In FIG. 11A, the consumption rate calculation unit 112 is set based on the result of acquiring the similar environment data SED from the storage unit 110 by setting the allowable range of the light intensity LS in the greenhouse 1 to “± 10”. Shows an example of the pure light synthesis rate calculated by
In FIG. 11B, the consumption rate calculation unit 112 is set based on the result of acquiring the similar environment data SED from the storage unit 110 by setting the allowable range of the light intensity LS in the greenhouse 1 to “± 50”. Shows an example of the pure light synthesis rate calculated by
In FIG. 11C, the consumption rate calculation unit 112 is set based on the result of acquiring the similar environment data SED from the storage unit 110 by setting the allowable range of the light intensity LS in the greenhouse 1 to “± 300”. Shows an example of the pure light synthesis rate calculated by
The consumption speed calculation unit 112 can calculate a more accurate pure light synthesis speed as the allowable range is narrower. In this case, sufficient environmental data ED is preferably stored in the storage unit 110. When the allowable range of the similar environmental data SED acquired by the environmental data acquisition unit 111 is narrowed, if the sufficient environmental data ED is not accumulated in the storage unit 110, the similar environmental data SED acquired by the environmental data acquisition unit 111 is not stored. The number decreases. If the similar environment data SED is small, the consumption speed calculation unit 112 may not be able to accurately calculate the pure light synthesis speed.
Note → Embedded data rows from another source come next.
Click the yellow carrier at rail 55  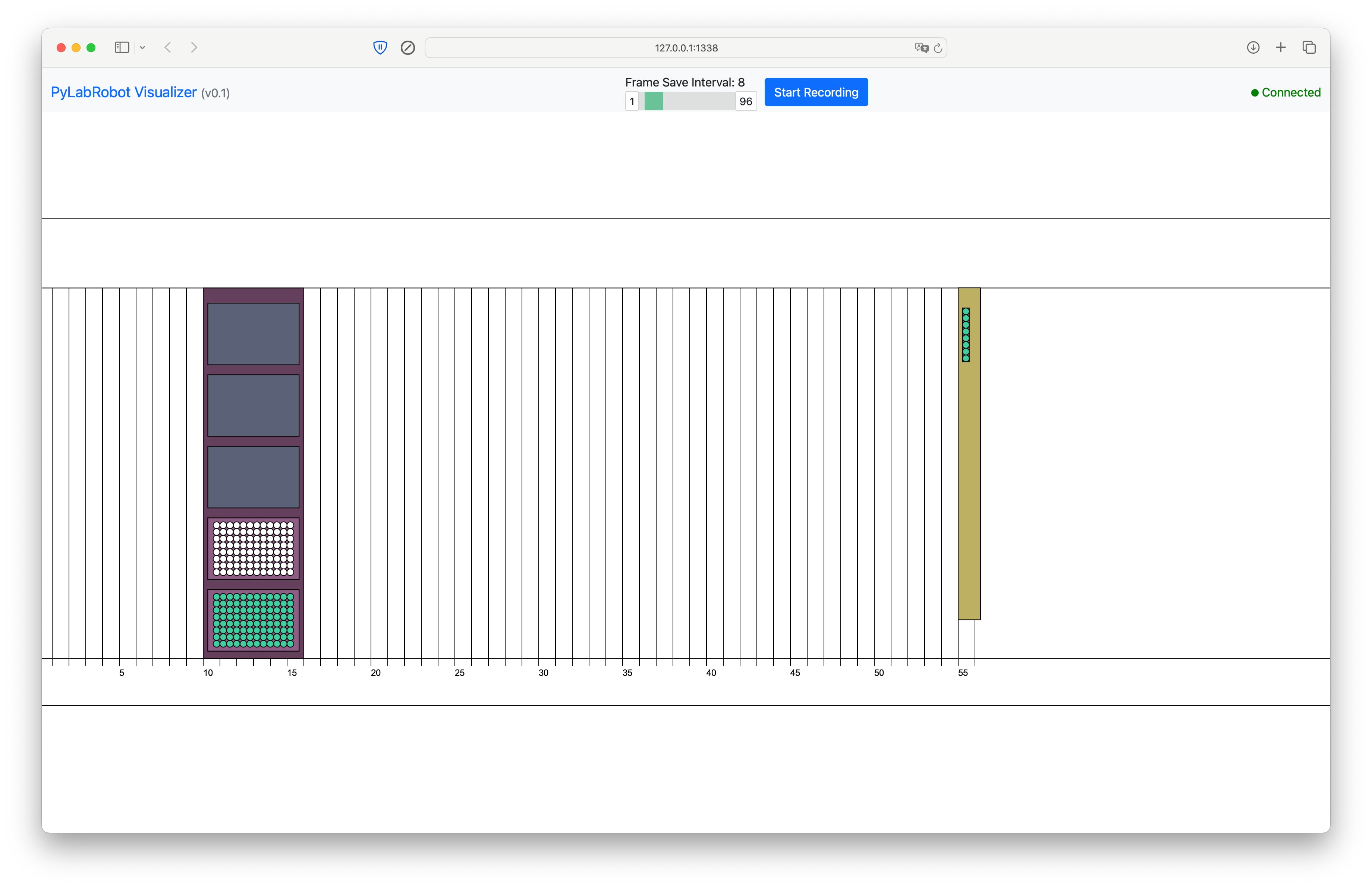pos(970,490)
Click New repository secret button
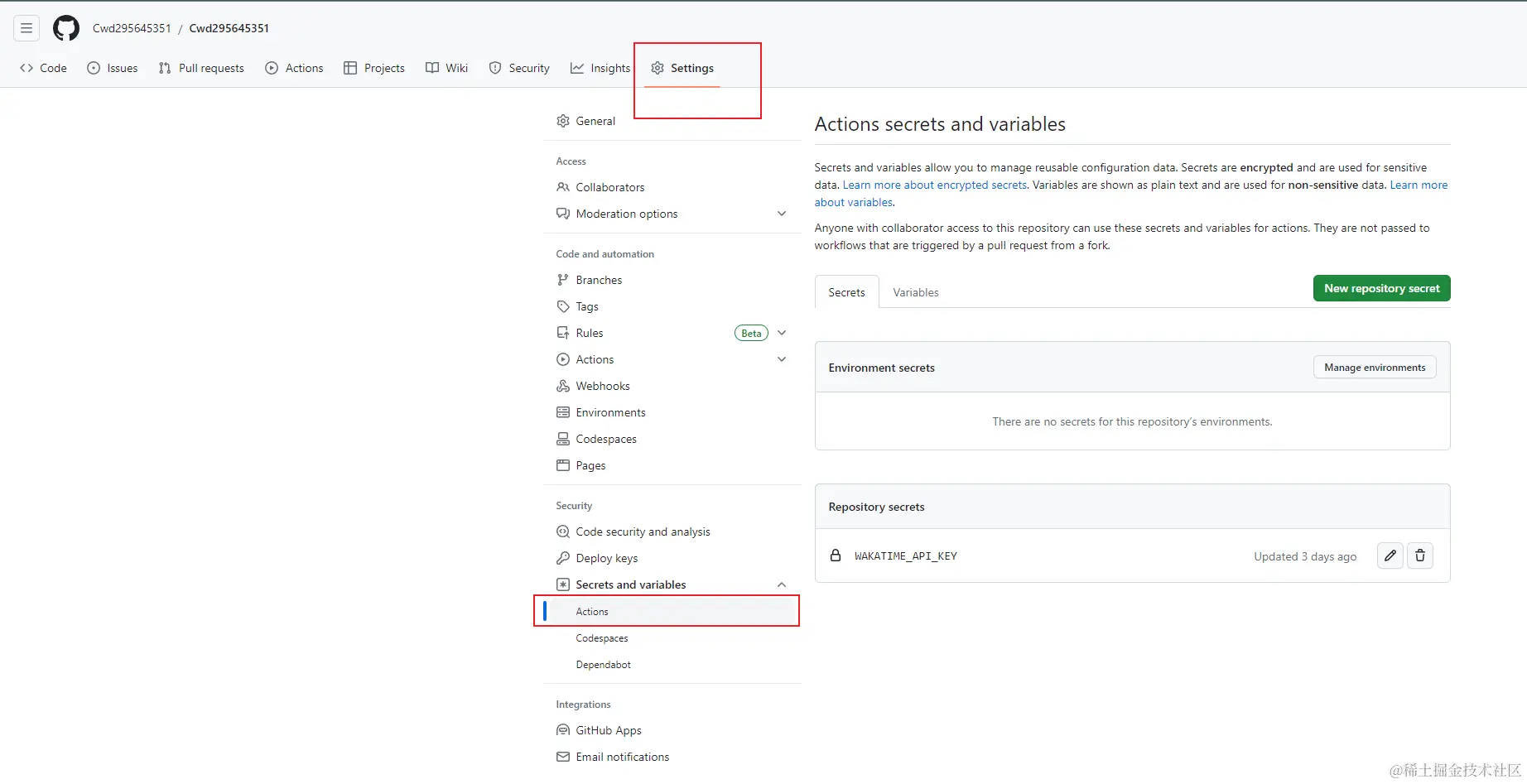Screen dimensions: 1527x784 (1382, 288)
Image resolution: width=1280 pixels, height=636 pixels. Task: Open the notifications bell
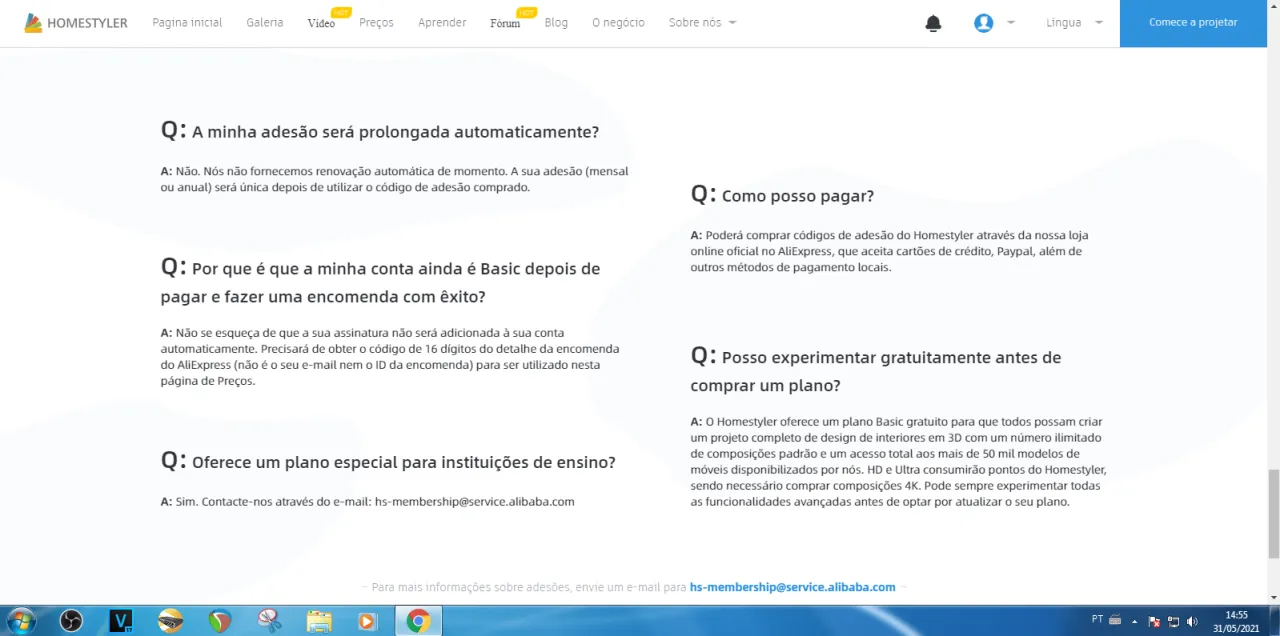[x=933, y=23]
As described above, the carbon dioxide application support apparatus 100 includes the environmental condition acquisition unit 101, the exchange rate calculation unit 108, the environmental data generation unit 109, the environmental data acquisition unit 111, the consumption rate calculation unit 112, And an application speed estimation unit 113.
The environmental condition acquisition unit 101 acquires environmental conditions inside and outside the greenhouse 1 from the measurement unit 10 provided in the greenhouse 1. The exchange rate calculation unit 108 calculates the carbon dioxide exchange rate PS of the plant NP in the greenhouse 1 based on the environmental conditions acquired by the environmental condition acquisition unit 101 and the air volume AC of the greenhouse 1. The carbon dioxide exchange rate PS is the net photosynthesis rate and dark respiration rate of the plant NP. The exchange rate calculation unit 108 calculates a dark respiration rate and a pure photosynthetic rate performed by the plant NP in the greenhouse 1 based on the light intensity LS in the greenhouse 1.

The environmental data generation unit 109 associates the environmental condition acquired by the environmental condition acquisition unit 101 with the carbon dioxide exchange rate PS calculated by the exchange rate calculation unit 108 and stores it in the storage unit 110 as environmental data ED. The environment data acquisition unit 111 acquires environment data ED similar to the environment data ED generated by the environment data generation unit 109 from the storage unit 110 as similar environment data SED. The consumption rate calculation unit 112 is a rate at which the plant NP in the greenhouse 1 at the time of acquiring the environment data ED consumes carbon dioxide based on the environment data ED acquired by the environment data acquisition unit 111 and the similar environment data SED. UD is calculated. Here, the consumption rate calculation unit 112 calculates the rate UD at which carbon dioxide is consumed by performing correction based on a relative value between the latest dark respiration rate of the plant NP and the past dark respiration rate of the plant NP. .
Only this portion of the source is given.